▶ WHAT TO DO
Please output the line containing "The width and height of the screenshot is (1636, 832)." and all lines that follow it in the data below, exactly, with no pictures.

▶ SUPPLIED RECORDS
[Start of Attachment]
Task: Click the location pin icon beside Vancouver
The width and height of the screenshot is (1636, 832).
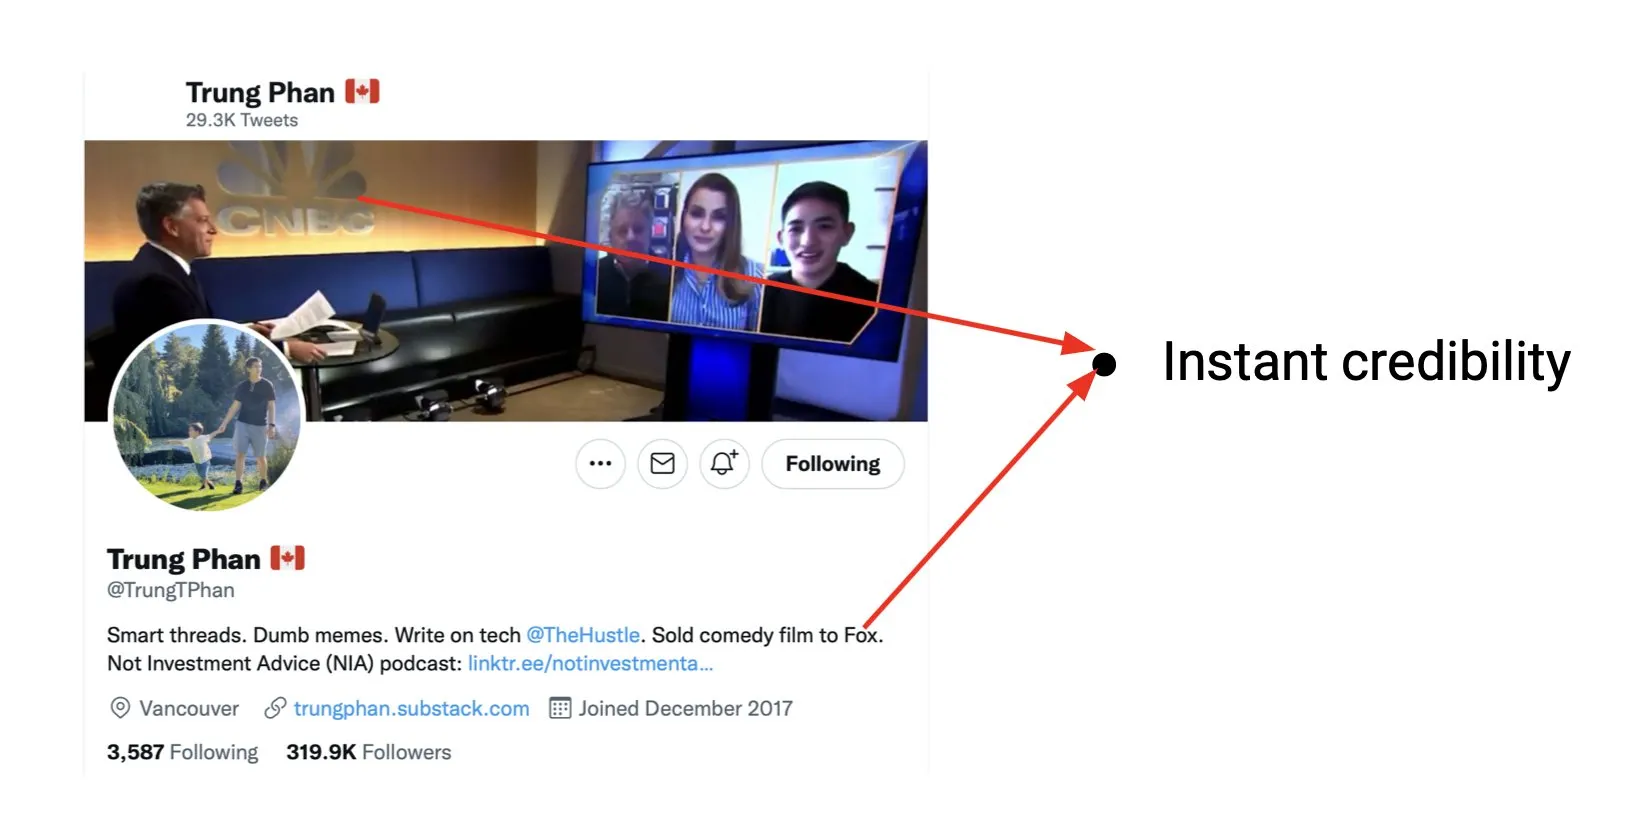Action: pyautogui.click(x=120, y=709)
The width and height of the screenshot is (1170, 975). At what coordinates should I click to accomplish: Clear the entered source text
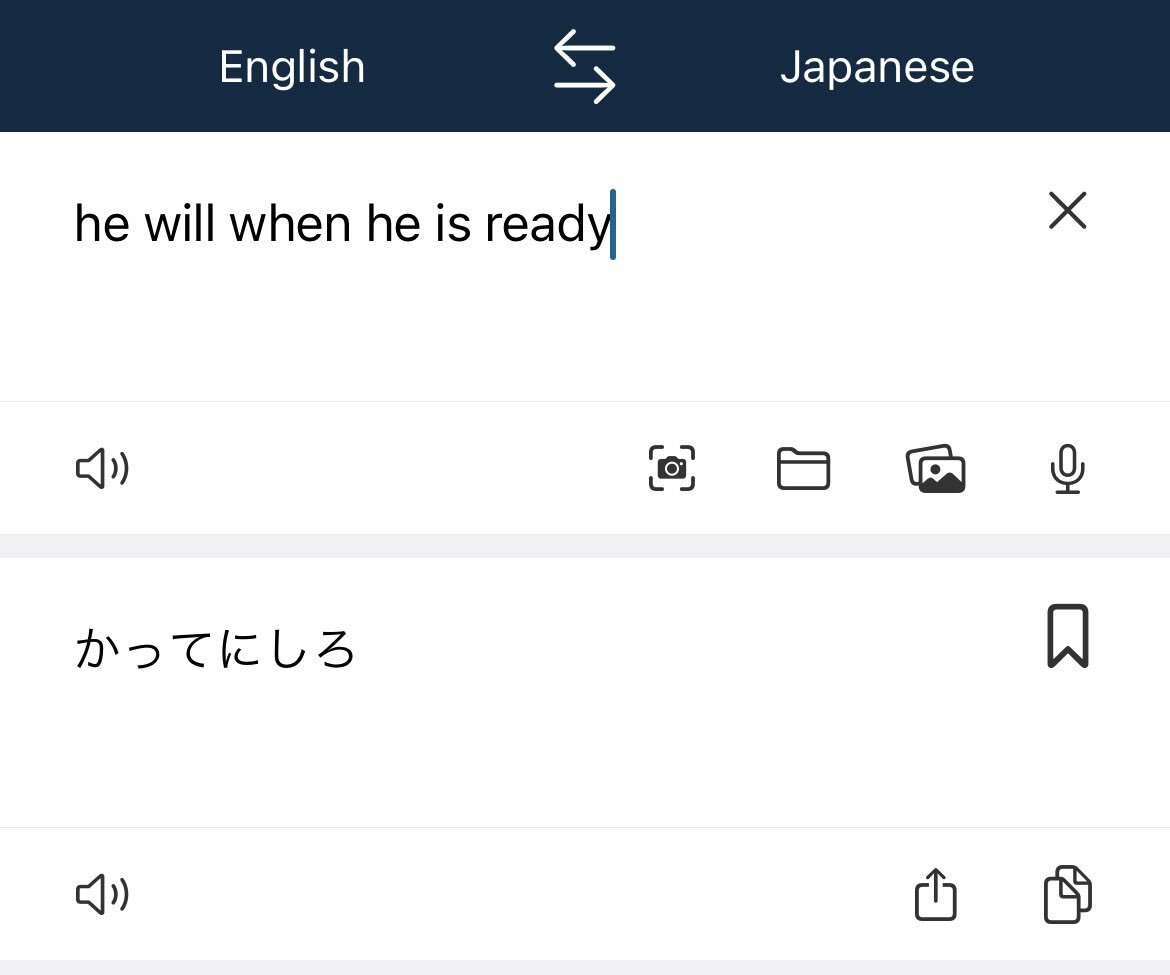coord(1067,210)
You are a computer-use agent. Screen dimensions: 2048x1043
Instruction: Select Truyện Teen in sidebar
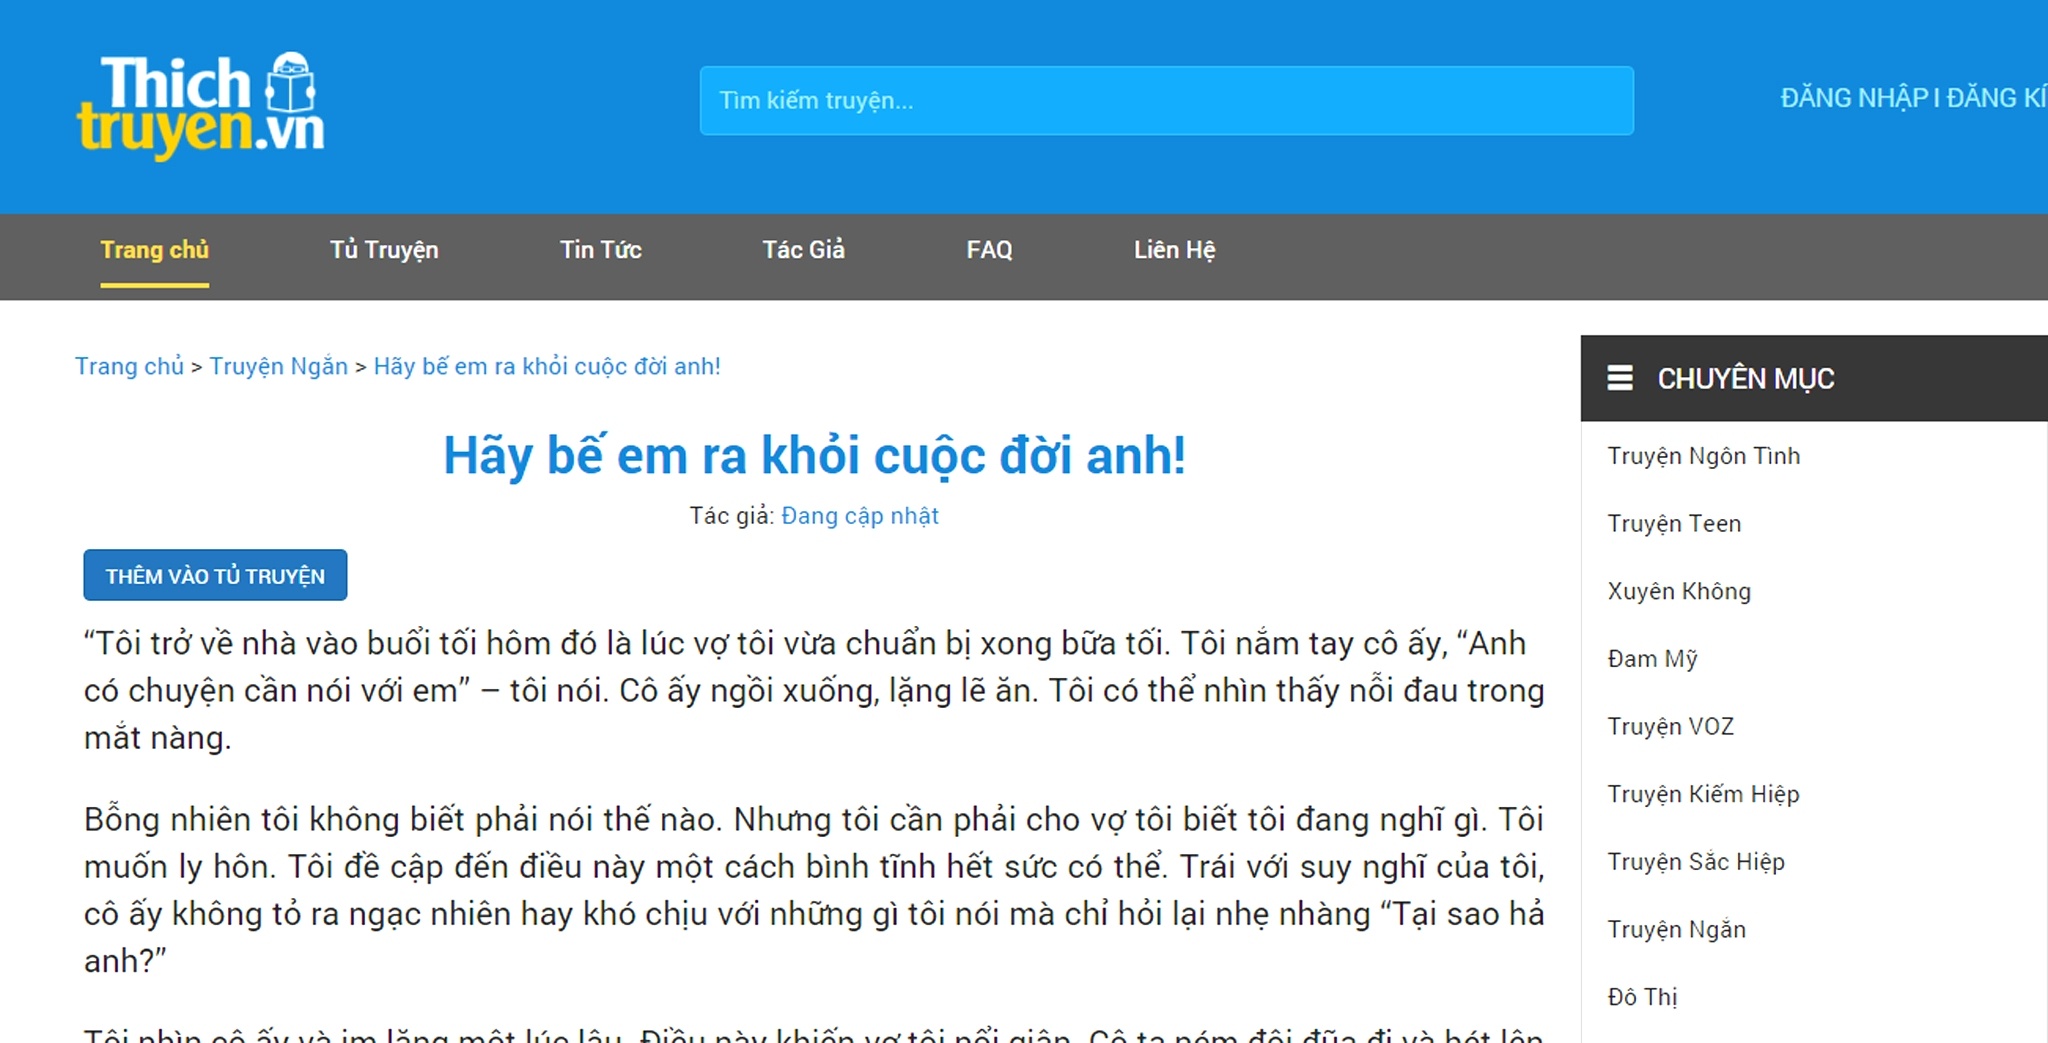1674,524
[End of Attachment]
▶ WRITTEN ANSWER
The width and height of the screenshot is (1636, 832).
Action: pyautogui.click(x=120, y=709)
The width and height of the screenshot is (1170, 975). At what coordinates should I click to accomplish: Clear the entered source text
coord(1067,210)
You are a computer-use agent. Screen dimensions: 2048x1043
Instruction: Select Truyện Teen in sidebar
1674,524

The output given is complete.